Les États-Unis ont infligé le 9 juillet des sanctions à l’encontre de plusieurs dirigeants chinois, accusés d’être en « lien avec de graves atteintes aux droits humains » contre la minorité ouïghour du XInjiang, ont annoncé le Trésor et le département d’État.

Les visas d’entrée aux États-Unis seront refusés à trois responsables et leurs familles, selon un communiqué du secrétaire d’État Mike Pompeo, pour des « abus horribles et systématiques » à l’encontre des Ouïghours, mais aussi d’autres minorités.

Washington, et d’autres capitales occidentales (Paris, Canberra, Londres et Toronto), ainsi que des organisations de défense des droits humains, accusent la Chine d’avoir interné dans la région au moins un million de musulmans.

Mike Pompeo, chef de la diplomatie américaine, avait comparé la situation à l’Holocauste, en parlant de « tache du siècle », lors d’un point presse. La Chine, de son côté, dément ces allégations, évoquant des centres de formation professionnelle.

Parmi les personnes visées par ces mesures, Chen Quanguo, le secrétaire du Parti communiste pour la région du Xinjiang, qui est considéré comme l’instigateur de la politique dure de Pékin sur les minorités.

Interdictions d’utiliser des produits venant d’entreprises chinoises

A ces restrictions s’ajoute un projet de réglementation interdisant aux autorités locales américaines d’acheter des biens ou des services à des entreprises qui utilisent des produits de Huawei et de quatre autres entreprises chinoises.
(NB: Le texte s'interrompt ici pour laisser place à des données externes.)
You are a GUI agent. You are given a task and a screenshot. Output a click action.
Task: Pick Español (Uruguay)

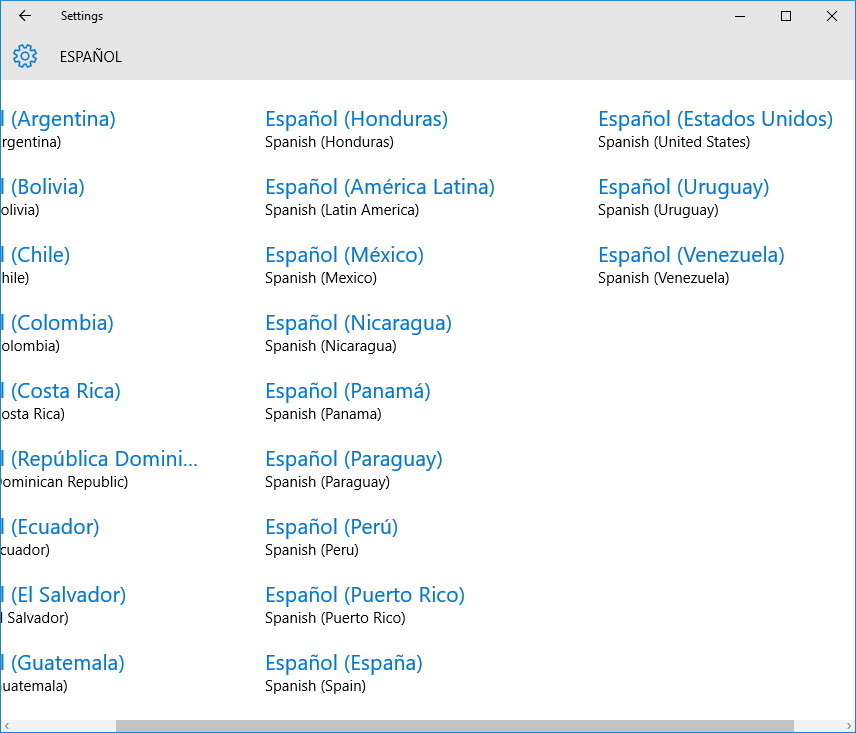(x=683, y=186)
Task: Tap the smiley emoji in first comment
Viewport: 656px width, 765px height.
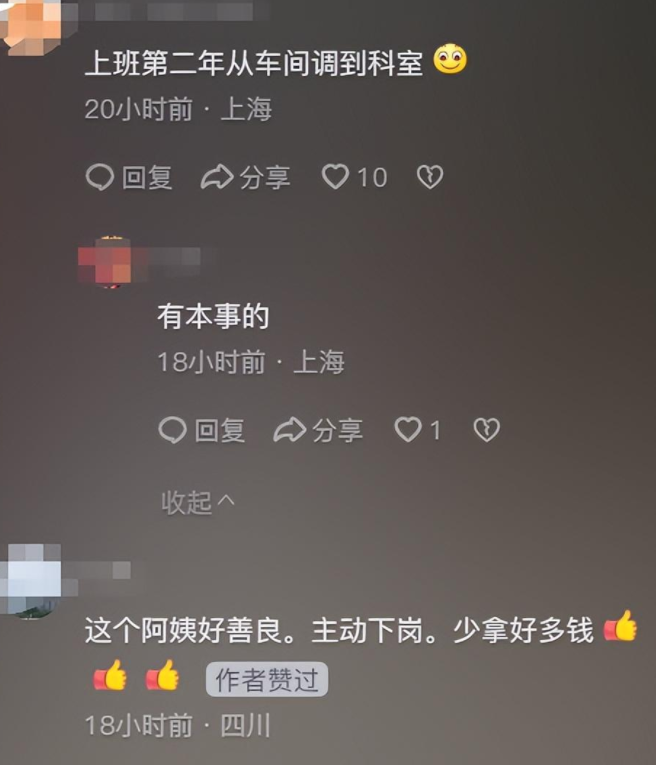Action: point(450,59)
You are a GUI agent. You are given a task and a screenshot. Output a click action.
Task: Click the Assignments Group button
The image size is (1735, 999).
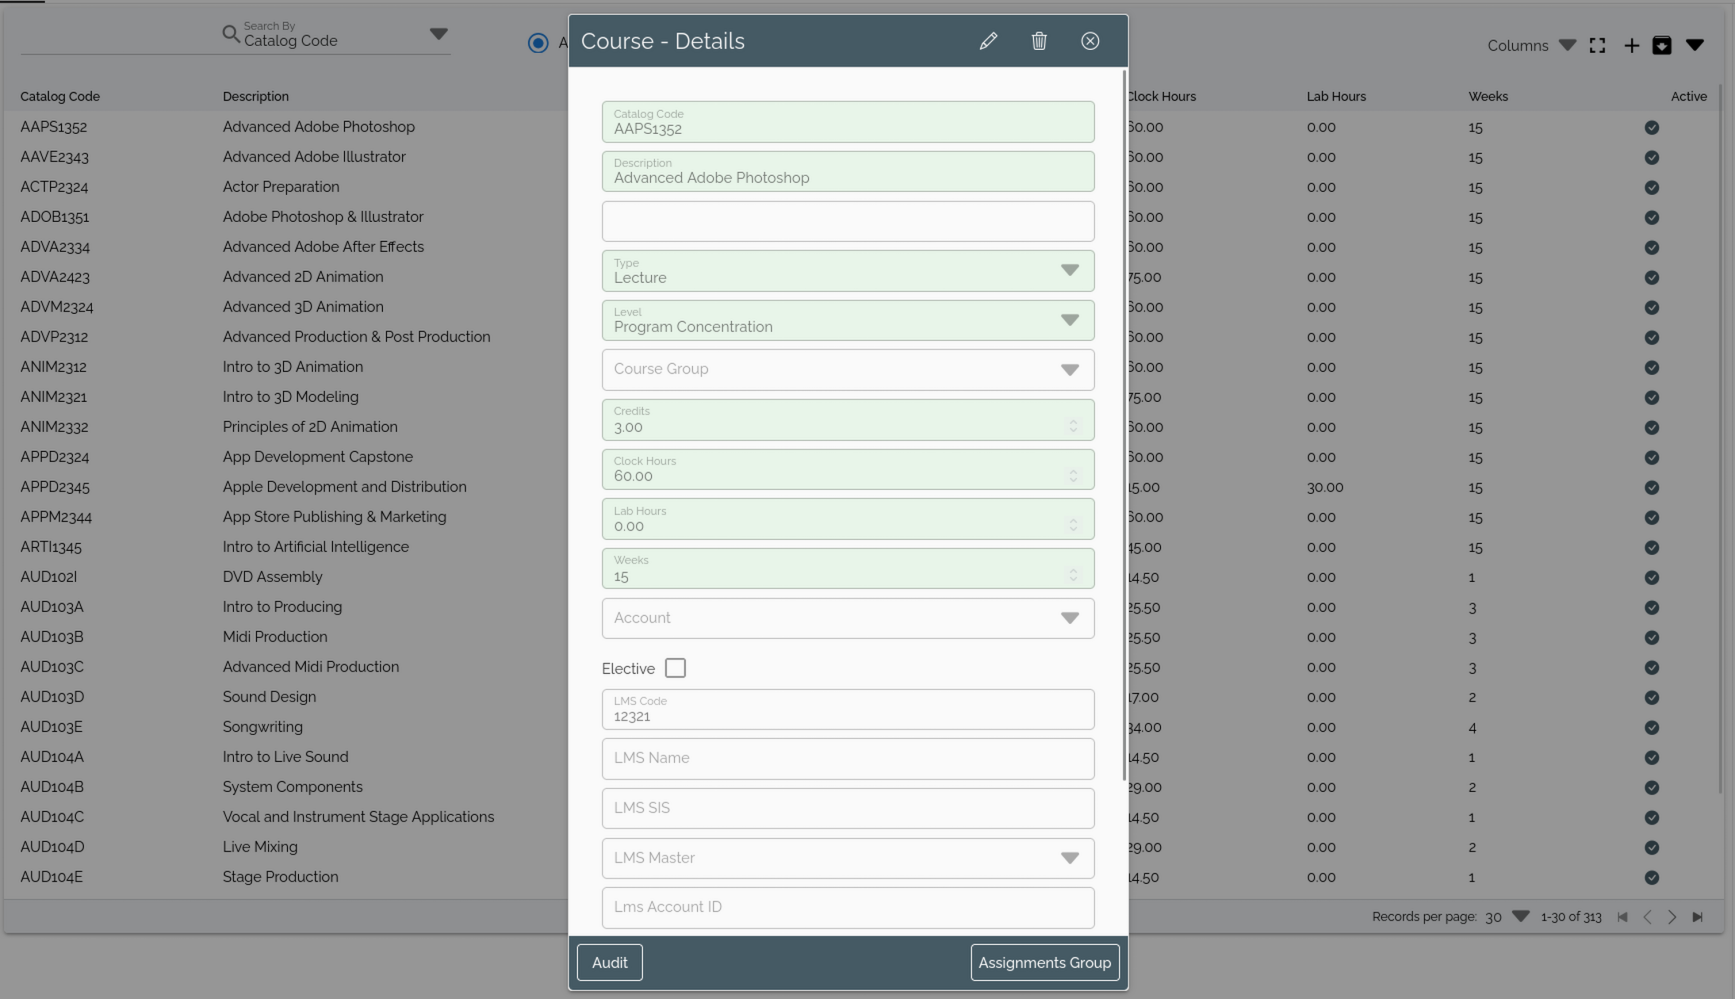(x=1044, y=963)
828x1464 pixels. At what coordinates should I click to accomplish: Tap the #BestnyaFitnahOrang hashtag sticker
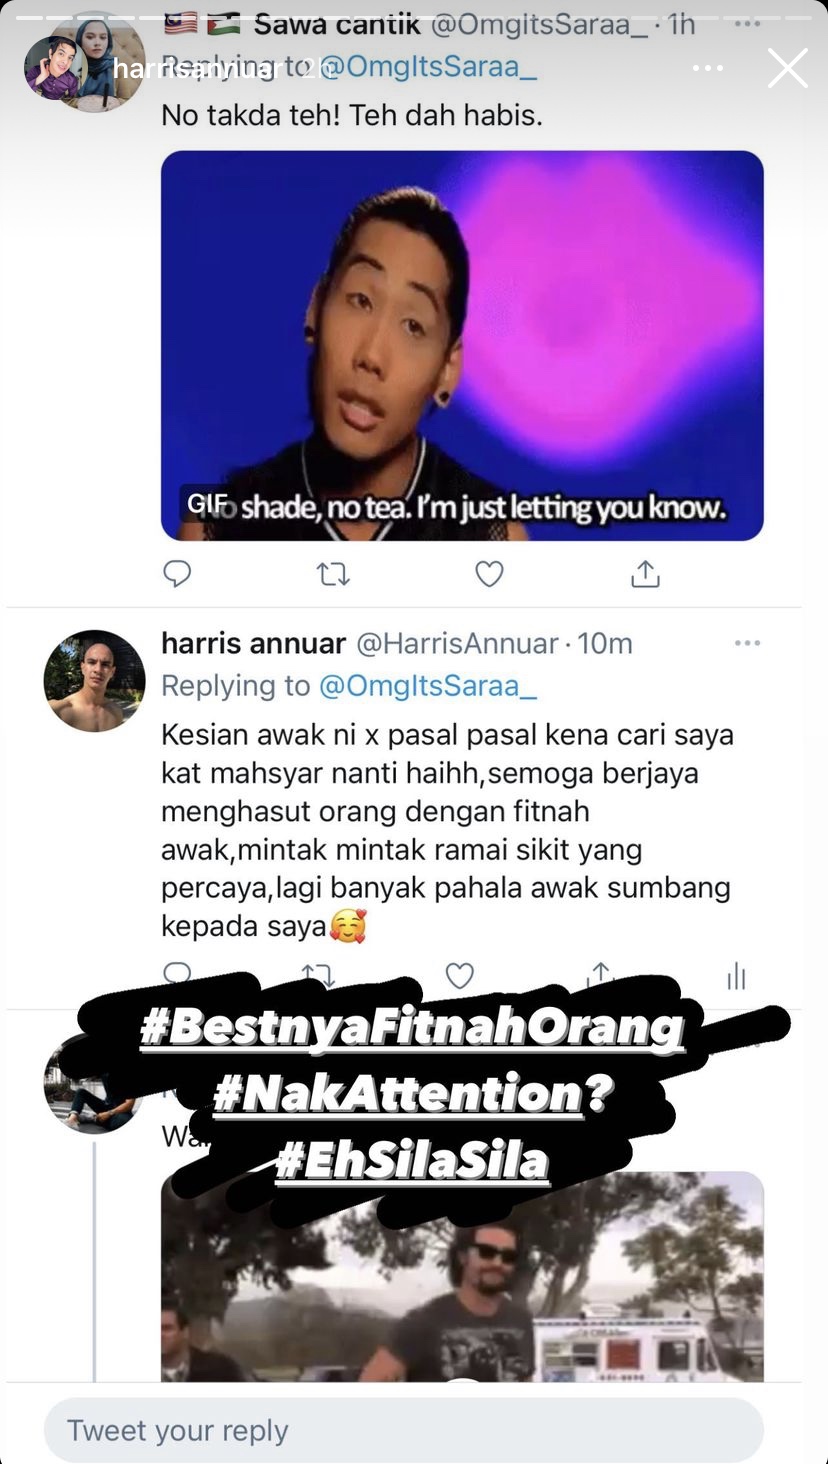(x=412, y=1027)
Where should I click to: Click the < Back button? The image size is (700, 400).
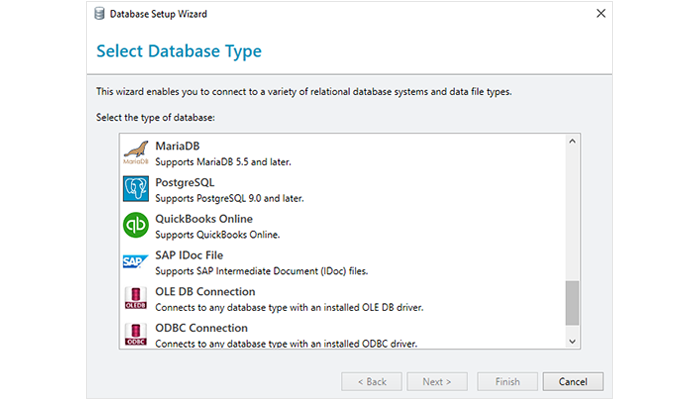[x=370, y=381]
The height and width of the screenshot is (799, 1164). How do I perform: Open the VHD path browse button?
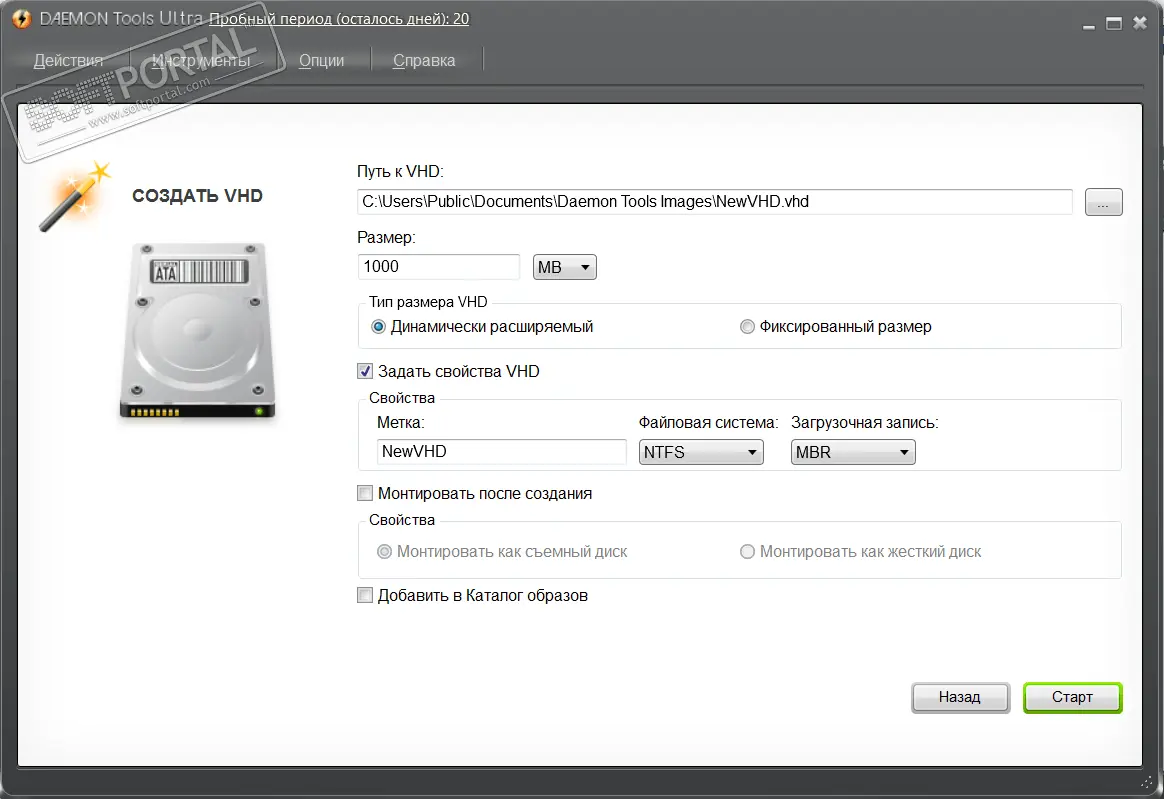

Selon une source à Washington, citée par l’agence de presse Reuters, cette politique pourrait avoir des conséquences importantes pour les entreprises, vendant des produits et des services au gouvernement américain.

En effet, ces entreprises devront prouver qu’elles n’utilisent pas les produits de ces entreprises chinoises, si la réglementation entre en vigueur. Parmi les sociétés mentionnées, Hikvision et Dahua vendent le plus de caméras de surveillance vidéo dans le monde. De son côté, Huawei est connue pour ses smartphones et ses équipements de réseau, tout comme ZTE. Enfin, le producteur de radio Hytera est sur la liste noire, selon cette source.

La Chine promet de riposter aux sanctions des Etats-Unis

Zhao Lijian, porte parole MAE

La Chine a annoncé qu’elle imposerait des mesures similaire en réponse aux sanctions américaines contre des responsables chinois liés aux violations présumées des droits de l’homme contre l’ethnie Ouïghours, minorité musulmane du Xinjiang.

« Les sanctions américaines représentent une grave ingérence dans les affaires chinoises et sont profondément préjudiciables aux relations entre les deux pays », a déclaré le porte-parole du ministère des Affaires étrangères, Zhao Lijian.

« Certains aux Etats-Unis prétendent qu’ils se soucient des minorités ethniques au Xinjiang, mais en même temps, ils prennent toutes sortes de mesures pour réprimer les entreprises du Xinjiang », a déclaré le porte-parole.

Selon lui, « cette incohérence illustre leur hypocrisie et leur intention malveillante de contenir le développement du Xinjiang et de semer la discorde entre les différents groupes ethniques en Chine ».

« Nous exhortons la partie américaine à respecter les faits, à arrêter les manipulations politiques, à mettre fin aux paroles et aux actes erronés préjudiciables aux autres et à elle-même et à cesser d’utiliser le Xinjiang comme prétexte pour perturber la coopération normale entre les entreprises chinoises et américaines », a indiqué Zhao Lijina.